Une dystopie ? Vraiment ?

Geoffrey Le Guilcher est journaliste indépendant. Il est l’auteur de trois ouvrages d’immersion, dont Steak Machine, récit édifiant sur son infiltration dans un abattoir industriel, et Flic. La Pierre Jaune est son premier roman.

Collaborant régulièrement avec Le Monde, Médiapart ou encore Le Canard Enchaîné, Geoffrey Le Guilcher est aussi co-fondateur de la maison d’édition Goutte d’Or, spécialisée en littérature et grands reportages immersifs. C’est elle qui a édité ce roman qui cette fois nous immerge dans une France frappée par un attentat contre une centrale nucléaire. Au moment où l’on veut en construire 40, il est temps d’y réfléchir plus sérieusement…

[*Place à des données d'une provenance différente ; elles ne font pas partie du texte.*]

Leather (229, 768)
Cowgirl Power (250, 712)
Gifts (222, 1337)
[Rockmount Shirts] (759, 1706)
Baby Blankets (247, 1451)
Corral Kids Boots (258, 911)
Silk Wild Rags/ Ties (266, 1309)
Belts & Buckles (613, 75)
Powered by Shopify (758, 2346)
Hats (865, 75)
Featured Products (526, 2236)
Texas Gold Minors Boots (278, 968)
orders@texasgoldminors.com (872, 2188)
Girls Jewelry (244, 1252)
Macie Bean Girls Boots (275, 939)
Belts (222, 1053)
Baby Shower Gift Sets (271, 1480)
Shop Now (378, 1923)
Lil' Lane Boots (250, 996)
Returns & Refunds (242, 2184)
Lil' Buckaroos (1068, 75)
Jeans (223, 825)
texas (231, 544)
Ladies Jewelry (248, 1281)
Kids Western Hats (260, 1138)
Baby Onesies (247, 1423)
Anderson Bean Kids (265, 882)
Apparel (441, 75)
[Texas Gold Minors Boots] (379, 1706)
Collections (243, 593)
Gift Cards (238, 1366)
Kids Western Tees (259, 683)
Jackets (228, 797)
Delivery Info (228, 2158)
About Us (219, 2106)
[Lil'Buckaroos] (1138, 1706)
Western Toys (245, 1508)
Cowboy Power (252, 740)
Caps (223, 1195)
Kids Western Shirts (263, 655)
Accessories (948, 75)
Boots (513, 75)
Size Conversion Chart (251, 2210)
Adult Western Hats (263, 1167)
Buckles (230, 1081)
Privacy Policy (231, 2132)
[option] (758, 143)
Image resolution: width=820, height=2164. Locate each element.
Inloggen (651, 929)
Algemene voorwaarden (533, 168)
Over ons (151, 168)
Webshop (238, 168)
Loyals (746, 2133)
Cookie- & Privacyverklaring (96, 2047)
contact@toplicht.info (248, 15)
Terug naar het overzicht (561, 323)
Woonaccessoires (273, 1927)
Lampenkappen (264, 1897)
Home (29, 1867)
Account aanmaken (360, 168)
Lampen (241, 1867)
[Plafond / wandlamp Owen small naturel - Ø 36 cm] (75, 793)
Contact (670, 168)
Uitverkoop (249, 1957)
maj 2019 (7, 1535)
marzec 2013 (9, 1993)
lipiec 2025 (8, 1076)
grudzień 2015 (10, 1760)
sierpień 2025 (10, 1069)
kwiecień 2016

Février 2024. Deux avions s’écrasent sur l’usine nucléaire de La Hague. L’explosion de la centrale, située à 300km de Paris et de Londres, plonge l’Europe dans le chaos. « Un attentat contre l’usine nucléaire de La Hague serait au moins 7 fois plus grave que Tchernobyl. » Cette hypothèse admise par l’État français devient réalité dans la dystopie de Geoffrey Le Guilcher. La Pierre Jaune raconte l’histoire de Jack Banks, un policier chargé d’infiltrer une communauté d’acti-vistes, les “Jauniens”, sur la presqu’île de Rhuys. Après l’attentat, le gouvernement français contraint Jack à rester sur place pour démasquer les auteurs du crime, qui ne sont pas ceux que l’on croit. Ce scénario cauchemardesque nous entraîne dans le quotidien d’un groupe d’activistes abandonnés en zone radioactive, frappée par des pluies toxiques alors que toute la Bretagne a été évacuée. Le personnage de Jack Banks est inspiré par le policier anglais Mark Kennedy qui a infiltré des milieux anarchistes pendant 7 ans.

Les personnages sont à la fois charismatiques et attachants, et soulèvent des questions importantes : comment survivre en zone radioactive ? Faut-il fuir le plus loin possible ou rester calfeutré chez soi ? Le danger vient-il de la radioactivité, ou bien des autres survivants ? Geoffrey le Guilcher nous plonge dans l’horreur d’une Europe ravagée par le nucléaire. Une histoire captivante et bien documentée sur le nucléaire français, qui tient le lecteur en haleine et le met face à ses peurs les plus sombres. Cet ouvrage qui s’appuie sur des rapports très sérieux repose sur une hypothèse que beaucoup de responsables ne veulent pas admettre, car si la possibilité d’un attentat est prévue par l’État, il ne tient compte que d’une opération menée par des avions ou des objets volants légers. La Hague est non seulement une centrale nucléaire, mais aussi un lieu d’enfouissement de déchets radioactifs très important.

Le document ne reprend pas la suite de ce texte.